The couple reportedly sought the help of the local government unit but due to continued harassment they were forced to settle the case “amicably.”
AUBD further shared that the military has violated the Philippine Constitution it professes to uphold and the International Humanitarian Law whenever they encamp in public places and put the civilians in danger.
Last March, the military reportedly encamped at the rural health clinic in Kinabuan, Dupax Del Sur and in May, they encamped at the village Hall of Mattaddi, Quirino while soldiers of the 3rd IB encamped near the public school of Ganao, Dupax Del Sur. In Belance, Dupax Del Norte, the military and Cafgu barracks are reportedly located at the center of the village where most of the people live.

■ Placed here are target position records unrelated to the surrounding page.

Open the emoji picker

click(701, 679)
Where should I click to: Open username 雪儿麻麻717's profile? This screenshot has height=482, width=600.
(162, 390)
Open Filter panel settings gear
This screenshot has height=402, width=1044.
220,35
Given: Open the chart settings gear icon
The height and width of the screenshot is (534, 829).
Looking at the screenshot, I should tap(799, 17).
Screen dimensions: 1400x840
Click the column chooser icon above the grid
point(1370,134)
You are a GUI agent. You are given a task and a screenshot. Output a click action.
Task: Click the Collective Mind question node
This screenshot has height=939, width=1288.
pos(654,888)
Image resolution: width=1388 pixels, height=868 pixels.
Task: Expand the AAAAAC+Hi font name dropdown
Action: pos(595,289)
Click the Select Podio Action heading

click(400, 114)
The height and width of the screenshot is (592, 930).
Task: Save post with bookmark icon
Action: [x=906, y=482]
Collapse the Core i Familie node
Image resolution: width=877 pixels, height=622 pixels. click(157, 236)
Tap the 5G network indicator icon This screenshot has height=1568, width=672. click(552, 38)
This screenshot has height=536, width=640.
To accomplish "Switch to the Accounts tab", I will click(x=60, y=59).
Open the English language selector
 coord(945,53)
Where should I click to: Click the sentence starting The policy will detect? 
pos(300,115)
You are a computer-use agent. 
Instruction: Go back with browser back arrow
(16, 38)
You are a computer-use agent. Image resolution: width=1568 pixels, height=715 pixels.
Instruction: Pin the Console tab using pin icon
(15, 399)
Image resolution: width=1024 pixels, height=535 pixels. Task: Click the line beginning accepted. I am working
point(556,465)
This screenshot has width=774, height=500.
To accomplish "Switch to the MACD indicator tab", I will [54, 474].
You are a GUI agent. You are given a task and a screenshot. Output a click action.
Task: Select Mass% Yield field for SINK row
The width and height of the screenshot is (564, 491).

“We are calling on the military to stop preventing us from protecting the land because the land is our life. By tilling the land and developing it, it is our only source of livelihood. When they destroy the land, we lose our livelihood,” Tacdac said. He added, “The military should help us drive away those foreign companies. They should not be protecting these foreign mining companies. What we are fighting for is not just for us but for everyone and the next generation.”